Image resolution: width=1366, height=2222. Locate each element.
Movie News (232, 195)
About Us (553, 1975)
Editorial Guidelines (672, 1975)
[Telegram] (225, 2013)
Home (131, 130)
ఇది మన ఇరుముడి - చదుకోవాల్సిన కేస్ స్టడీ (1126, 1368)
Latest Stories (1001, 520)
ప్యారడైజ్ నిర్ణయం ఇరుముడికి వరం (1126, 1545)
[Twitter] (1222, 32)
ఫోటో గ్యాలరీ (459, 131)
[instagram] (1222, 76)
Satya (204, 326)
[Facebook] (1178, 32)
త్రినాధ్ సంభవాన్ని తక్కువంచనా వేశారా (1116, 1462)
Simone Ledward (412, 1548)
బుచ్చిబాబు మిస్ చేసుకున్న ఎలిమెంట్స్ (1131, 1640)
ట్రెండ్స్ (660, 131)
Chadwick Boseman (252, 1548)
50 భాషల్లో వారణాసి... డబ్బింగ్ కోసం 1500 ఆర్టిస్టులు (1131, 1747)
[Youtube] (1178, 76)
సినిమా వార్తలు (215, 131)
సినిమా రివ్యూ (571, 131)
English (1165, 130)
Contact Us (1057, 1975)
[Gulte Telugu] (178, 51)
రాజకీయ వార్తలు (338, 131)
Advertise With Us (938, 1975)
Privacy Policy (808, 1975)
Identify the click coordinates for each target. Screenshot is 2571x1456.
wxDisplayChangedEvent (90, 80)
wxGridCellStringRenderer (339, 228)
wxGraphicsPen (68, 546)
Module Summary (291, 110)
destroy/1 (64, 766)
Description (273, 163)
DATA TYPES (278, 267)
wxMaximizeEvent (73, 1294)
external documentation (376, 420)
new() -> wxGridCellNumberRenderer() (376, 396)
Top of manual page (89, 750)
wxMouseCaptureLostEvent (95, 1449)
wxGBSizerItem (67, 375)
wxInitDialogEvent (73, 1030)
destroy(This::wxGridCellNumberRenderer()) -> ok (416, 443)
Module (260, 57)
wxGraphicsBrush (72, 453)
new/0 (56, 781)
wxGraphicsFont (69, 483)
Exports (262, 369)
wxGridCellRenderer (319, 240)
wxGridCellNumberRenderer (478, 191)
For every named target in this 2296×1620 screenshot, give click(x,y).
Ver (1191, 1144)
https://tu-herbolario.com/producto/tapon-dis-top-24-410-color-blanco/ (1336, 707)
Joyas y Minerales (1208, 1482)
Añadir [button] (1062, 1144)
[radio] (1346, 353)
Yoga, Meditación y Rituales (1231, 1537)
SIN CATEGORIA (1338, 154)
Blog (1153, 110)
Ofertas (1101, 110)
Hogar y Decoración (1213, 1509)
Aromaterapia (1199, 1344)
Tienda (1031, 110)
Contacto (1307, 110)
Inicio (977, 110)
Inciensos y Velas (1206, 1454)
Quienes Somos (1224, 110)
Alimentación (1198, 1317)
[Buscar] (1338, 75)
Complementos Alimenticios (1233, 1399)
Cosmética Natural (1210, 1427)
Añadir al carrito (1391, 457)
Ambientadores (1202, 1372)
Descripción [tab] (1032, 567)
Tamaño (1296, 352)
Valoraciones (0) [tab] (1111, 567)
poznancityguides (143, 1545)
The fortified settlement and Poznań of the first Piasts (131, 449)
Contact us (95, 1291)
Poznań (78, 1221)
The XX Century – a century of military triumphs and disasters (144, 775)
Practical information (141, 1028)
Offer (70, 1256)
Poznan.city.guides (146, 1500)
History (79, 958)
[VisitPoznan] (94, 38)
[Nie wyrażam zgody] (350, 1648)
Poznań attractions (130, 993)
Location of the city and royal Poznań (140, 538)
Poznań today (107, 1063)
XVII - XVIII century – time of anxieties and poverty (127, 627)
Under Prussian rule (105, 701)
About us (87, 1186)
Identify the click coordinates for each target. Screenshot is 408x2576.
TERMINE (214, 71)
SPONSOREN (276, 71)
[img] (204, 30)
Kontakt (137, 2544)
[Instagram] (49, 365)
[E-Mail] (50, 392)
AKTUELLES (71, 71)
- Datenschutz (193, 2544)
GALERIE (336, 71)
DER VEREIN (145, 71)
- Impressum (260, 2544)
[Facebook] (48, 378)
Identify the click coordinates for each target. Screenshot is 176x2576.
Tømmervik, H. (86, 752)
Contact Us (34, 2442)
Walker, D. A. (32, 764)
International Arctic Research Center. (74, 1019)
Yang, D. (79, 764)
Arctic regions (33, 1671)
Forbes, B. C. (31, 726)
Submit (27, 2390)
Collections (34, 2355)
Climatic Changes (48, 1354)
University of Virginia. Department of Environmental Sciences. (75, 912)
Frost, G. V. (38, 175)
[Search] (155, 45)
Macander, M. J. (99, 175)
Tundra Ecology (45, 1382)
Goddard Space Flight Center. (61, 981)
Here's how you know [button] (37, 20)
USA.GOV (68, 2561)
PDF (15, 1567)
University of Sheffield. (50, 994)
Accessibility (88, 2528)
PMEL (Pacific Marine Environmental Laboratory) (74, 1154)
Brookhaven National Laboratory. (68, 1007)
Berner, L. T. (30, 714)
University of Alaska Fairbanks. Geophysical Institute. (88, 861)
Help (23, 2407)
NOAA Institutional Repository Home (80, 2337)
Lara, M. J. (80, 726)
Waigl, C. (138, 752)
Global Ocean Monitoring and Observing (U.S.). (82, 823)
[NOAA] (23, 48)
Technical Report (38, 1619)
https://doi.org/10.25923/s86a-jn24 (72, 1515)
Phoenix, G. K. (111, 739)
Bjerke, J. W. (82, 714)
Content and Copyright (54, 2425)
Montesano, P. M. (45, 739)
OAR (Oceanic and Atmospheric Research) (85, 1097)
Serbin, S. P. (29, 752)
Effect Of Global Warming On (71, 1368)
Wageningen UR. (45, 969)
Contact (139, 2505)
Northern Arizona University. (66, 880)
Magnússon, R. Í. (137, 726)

· · · · ·

> **Work to complete**
Return exactly the lines that run from the top of the listing above to the line containing "Latest Stories (1001, 520)", please, keeping both end lines and leaving out everything else.

> **Result of the exercise**
Image resolution: width=1366, height=2222. Locate each element.
Movie News (232, 195)
About Us (553, 1975)
Editorial Guidelines (672, 1975)
[Telegram] (225, 2013)
Home (131, 130)
ఇది మన ఇరుముడి - చదుకోవాల్సిన కేస్ స్టడీ (1126, 1368)
Latest Stories (1001, 520)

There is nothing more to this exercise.